### WORK INSTRUCTION
Report each line of the entries below that has the word "diagram" in it.

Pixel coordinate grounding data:
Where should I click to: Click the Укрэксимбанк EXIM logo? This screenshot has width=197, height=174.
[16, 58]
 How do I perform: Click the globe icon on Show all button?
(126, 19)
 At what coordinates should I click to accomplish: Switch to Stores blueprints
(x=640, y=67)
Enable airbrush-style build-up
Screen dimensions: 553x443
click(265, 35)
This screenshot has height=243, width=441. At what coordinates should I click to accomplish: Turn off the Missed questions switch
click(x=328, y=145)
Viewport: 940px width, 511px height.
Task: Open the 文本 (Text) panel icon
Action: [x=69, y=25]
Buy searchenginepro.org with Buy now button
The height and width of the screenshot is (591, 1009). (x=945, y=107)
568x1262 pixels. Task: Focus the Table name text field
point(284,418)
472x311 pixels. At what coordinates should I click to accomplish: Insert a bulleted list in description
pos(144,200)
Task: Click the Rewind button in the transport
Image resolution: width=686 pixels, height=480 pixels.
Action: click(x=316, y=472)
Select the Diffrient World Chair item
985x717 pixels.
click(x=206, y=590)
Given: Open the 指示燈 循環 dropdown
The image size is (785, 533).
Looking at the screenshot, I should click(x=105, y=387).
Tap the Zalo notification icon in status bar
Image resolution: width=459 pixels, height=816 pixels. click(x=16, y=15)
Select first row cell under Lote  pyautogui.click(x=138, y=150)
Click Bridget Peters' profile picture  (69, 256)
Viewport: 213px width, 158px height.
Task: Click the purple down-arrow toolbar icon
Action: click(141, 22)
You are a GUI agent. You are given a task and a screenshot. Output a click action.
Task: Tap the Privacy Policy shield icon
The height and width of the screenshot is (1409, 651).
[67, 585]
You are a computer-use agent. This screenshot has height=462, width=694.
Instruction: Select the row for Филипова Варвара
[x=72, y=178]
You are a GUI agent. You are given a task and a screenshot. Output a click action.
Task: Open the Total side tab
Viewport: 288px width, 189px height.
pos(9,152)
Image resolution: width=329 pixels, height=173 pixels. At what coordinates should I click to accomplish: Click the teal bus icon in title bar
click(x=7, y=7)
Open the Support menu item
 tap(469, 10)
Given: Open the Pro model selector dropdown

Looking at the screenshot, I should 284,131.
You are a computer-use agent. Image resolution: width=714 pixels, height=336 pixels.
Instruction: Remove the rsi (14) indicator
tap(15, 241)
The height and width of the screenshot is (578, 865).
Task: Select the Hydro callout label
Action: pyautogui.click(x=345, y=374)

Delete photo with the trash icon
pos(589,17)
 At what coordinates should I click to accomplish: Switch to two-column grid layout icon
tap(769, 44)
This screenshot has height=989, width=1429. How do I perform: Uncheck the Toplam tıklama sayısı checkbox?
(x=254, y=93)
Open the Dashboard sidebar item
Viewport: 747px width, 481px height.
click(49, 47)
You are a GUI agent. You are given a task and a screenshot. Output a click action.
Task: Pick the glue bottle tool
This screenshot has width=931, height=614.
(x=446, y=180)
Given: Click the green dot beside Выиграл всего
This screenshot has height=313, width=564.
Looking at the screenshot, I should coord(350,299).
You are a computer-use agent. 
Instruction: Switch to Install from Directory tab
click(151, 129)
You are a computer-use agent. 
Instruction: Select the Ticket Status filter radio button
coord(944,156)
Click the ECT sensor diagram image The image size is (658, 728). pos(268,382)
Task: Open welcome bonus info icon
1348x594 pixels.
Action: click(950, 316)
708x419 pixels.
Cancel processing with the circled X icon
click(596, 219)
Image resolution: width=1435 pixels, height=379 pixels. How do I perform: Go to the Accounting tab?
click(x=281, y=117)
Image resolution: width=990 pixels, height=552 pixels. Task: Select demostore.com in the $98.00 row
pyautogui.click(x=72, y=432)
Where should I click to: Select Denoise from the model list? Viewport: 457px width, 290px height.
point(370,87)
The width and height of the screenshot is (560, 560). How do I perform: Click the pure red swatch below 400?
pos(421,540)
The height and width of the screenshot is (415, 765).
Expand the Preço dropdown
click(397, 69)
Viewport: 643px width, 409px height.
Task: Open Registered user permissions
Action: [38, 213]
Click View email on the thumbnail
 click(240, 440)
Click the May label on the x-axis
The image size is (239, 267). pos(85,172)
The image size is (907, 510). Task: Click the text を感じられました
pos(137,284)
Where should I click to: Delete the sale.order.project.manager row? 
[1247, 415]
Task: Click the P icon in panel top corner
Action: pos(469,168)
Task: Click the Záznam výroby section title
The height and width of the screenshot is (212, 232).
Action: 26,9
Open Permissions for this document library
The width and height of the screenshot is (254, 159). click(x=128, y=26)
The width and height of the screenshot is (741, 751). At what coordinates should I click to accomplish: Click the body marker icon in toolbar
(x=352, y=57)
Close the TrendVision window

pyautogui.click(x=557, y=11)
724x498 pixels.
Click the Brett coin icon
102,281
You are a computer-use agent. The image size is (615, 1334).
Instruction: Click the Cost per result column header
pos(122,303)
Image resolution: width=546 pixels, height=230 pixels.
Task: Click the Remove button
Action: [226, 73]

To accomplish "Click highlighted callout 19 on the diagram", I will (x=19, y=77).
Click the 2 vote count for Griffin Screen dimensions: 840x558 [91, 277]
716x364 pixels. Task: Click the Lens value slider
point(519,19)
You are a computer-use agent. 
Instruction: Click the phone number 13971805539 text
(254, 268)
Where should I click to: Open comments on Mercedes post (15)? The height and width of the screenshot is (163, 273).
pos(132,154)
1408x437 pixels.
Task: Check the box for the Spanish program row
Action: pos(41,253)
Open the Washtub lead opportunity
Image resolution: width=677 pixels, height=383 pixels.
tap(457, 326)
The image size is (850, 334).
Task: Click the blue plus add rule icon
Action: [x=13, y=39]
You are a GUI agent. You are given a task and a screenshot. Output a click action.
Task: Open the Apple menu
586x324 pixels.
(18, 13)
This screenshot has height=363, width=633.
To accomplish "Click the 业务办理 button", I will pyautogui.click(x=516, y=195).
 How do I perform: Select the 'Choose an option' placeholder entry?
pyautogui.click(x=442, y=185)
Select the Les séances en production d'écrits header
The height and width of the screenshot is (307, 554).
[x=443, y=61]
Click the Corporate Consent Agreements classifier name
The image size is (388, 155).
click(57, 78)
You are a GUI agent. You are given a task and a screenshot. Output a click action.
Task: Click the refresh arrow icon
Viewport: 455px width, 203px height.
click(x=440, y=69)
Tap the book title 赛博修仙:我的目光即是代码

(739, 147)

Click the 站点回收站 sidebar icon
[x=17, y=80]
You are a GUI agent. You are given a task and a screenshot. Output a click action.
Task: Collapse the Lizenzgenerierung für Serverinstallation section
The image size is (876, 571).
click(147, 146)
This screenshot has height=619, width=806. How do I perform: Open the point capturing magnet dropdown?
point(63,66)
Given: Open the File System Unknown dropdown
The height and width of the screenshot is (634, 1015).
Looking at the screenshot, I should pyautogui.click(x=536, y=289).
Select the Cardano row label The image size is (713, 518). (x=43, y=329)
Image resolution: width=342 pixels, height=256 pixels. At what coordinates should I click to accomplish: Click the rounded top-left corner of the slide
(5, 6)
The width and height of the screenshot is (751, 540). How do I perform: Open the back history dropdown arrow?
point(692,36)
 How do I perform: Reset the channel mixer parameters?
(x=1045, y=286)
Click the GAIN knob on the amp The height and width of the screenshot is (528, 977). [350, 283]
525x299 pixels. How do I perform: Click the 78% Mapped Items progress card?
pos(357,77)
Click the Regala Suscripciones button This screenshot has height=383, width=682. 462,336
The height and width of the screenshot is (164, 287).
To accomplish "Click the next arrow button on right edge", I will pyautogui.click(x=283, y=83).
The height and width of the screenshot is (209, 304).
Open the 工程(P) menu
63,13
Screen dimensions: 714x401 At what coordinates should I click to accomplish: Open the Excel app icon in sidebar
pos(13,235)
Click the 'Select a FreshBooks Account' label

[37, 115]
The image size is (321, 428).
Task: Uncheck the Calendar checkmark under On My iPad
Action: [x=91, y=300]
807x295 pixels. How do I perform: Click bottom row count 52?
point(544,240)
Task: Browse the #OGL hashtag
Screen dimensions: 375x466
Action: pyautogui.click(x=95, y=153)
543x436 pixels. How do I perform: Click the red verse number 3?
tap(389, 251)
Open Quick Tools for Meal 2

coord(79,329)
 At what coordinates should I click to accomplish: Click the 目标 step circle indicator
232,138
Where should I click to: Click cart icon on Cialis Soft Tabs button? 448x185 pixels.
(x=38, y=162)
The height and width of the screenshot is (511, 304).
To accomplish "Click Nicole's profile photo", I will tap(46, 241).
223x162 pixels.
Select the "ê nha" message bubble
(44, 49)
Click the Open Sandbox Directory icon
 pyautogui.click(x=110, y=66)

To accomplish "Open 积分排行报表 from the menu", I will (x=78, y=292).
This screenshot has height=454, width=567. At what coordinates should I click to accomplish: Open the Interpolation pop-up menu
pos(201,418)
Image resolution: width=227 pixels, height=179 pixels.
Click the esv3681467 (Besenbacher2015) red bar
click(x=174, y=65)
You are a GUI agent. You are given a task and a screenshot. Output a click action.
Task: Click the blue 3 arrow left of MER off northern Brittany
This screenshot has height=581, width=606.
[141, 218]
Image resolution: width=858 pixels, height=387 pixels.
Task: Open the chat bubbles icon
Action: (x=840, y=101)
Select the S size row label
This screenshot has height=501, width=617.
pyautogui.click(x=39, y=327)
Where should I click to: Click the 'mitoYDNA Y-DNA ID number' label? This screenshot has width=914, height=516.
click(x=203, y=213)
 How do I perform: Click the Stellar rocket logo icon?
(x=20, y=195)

### TASK RESULT
Click the ECT sensor diagram image The image size is (658, 728). pos(268,382)
To accomplish "Click highlighted callout 19 on the diagram", I will (x=19, y=77).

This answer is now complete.